Ho perso la mattinata a leggermi i giornali tedeschi on line sul naufragio della Costa Concordia, notizia che ha preso le prime pagine visto che sulla nave c’erano 500 passeggeri tedeschi. A Berlino si sono aperti nella notte due comitati di crisi: uno per il naufragio della città galleggiante e l’altro sul naufragio della politica economica di Angela Merkel.

Francamente mi aspettavo che nelle centinaia di commenti emergesse il sarcasmo sulla disorganizzazione italiana, la leggerezza con cui si è portata la nave sugli scogli, la totale impreparazione dell’equipaggio, ma anche la disorganizzazione a terra che tuttora impera. Invece con mia sorpresa molti interventi riguardano la ricerca di mega profitti che induce a costruire navi da crociera altissime e con un equilibrio precario, a fare poca manutenzione e  a imbarcare personale non addestrato. Un male dal quale evidentemente nessuno si sente più al riparo.

In effetti dal naufragio avremmo molto da imparare sia su queste logiche di fondo, sia sul fatto evidente che questo Paese di tutto ha bisogno fuorché di alimentare meccanismi che favoriscono l’incompetenza e la disorganizzazione: i bassissimi salari, la precarietà dichiarata e quella grottescamente nascosta dalle furbate di Ichino, il lassismo dei controlli per favorire potentati, la disorganizzazione che nasce spontanea da questi terreni di coltura, l’idea della scuola come qualcosa che abbia a che vedere col business, il licenziamento facile anche per chi ha esperienza, però costa troppo per l’avidità di padroncini e consigli di amministrazione.

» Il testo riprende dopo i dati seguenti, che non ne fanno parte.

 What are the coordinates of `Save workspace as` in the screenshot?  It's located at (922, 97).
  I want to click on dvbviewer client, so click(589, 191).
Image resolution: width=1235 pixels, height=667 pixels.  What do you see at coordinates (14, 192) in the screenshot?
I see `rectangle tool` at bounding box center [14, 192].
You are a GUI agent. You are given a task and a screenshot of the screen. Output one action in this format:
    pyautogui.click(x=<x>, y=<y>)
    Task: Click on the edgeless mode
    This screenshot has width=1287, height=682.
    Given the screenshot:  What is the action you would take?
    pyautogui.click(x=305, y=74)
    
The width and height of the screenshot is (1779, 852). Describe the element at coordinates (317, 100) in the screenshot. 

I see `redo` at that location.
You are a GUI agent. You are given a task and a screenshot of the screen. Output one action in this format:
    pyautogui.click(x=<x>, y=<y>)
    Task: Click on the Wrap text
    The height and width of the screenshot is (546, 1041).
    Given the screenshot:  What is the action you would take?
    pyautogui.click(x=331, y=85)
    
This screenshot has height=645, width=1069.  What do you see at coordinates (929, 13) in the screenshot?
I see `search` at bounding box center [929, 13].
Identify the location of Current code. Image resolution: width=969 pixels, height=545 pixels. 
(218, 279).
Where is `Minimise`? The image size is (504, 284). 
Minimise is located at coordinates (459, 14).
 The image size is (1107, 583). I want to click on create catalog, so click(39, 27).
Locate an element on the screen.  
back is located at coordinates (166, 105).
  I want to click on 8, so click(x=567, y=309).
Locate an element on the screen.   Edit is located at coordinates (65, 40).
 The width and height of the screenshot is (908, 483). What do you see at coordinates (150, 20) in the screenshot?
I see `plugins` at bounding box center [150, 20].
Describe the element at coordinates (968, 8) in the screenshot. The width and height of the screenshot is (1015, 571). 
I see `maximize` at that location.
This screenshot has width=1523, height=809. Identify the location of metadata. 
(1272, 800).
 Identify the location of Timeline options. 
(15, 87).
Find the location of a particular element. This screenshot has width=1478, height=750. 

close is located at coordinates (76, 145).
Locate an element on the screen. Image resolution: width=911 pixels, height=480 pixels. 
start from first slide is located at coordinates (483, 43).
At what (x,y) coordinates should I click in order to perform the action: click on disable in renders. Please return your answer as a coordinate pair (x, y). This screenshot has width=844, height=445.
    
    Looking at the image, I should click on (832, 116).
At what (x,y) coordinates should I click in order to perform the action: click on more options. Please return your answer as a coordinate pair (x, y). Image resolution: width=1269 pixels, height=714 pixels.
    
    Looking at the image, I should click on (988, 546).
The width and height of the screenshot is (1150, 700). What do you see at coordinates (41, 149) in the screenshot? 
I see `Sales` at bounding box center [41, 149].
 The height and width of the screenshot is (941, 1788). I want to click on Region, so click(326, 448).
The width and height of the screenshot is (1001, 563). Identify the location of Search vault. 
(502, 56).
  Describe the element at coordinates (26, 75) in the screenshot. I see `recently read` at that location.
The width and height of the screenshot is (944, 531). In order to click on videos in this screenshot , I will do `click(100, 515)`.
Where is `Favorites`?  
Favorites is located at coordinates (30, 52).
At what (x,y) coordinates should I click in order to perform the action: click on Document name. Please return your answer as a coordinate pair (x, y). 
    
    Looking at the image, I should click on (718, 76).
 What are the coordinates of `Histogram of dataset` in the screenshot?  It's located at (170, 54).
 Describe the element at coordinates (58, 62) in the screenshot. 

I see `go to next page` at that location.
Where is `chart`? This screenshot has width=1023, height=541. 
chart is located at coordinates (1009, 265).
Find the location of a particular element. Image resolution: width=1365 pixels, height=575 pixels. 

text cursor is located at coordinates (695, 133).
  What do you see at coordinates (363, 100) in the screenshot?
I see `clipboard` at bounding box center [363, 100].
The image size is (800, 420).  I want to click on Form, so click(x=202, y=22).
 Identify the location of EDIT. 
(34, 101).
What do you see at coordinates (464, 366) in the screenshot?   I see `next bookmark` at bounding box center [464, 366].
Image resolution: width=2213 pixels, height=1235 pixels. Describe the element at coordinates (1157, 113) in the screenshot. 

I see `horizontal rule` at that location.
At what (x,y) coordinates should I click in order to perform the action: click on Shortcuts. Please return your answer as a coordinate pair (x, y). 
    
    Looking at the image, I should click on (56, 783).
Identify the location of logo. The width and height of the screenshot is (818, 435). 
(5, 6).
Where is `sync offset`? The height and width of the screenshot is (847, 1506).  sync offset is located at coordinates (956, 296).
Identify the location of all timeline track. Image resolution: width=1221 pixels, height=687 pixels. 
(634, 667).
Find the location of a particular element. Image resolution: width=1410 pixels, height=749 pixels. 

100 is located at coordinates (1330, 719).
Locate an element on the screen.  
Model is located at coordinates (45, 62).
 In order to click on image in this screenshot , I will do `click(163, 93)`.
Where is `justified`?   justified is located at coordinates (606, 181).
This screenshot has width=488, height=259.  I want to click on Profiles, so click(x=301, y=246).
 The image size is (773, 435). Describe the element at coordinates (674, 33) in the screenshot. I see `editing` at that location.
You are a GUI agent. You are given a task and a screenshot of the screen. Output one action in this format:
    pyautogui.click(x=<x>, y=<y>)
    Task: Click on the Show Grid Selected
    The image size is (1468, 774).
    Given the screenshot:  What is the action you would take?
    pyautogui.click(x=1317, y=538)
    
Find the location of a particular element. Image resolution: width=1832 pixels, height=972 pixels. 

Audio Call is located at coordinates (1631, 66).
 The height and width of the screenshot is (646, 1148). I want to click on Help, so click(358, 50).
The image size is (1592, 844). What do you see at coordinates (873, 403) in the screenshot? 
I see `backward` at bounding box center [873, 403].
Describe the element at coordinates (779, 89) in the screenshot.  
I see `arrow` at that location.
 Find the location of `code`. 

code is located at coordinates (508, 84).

Ma invece di imparare anche dagli eventi tragici ci stiamo preparando a fare del Paese e del suo equipaggio una gigantesca Costa Concordia, dove il basso costo dovrebbe sopperire alle carenze e all’inconsistenza dell’insieme, lasciando una struttura in equilibrio già precario in balia di qualsiasi intoppo o emergenza, esposto ai naufragi e  senza nemmeno i salvagente, dicendoci per giunta, guardate com’è moderno. E per fare questo si chiede ovviamente Concordia.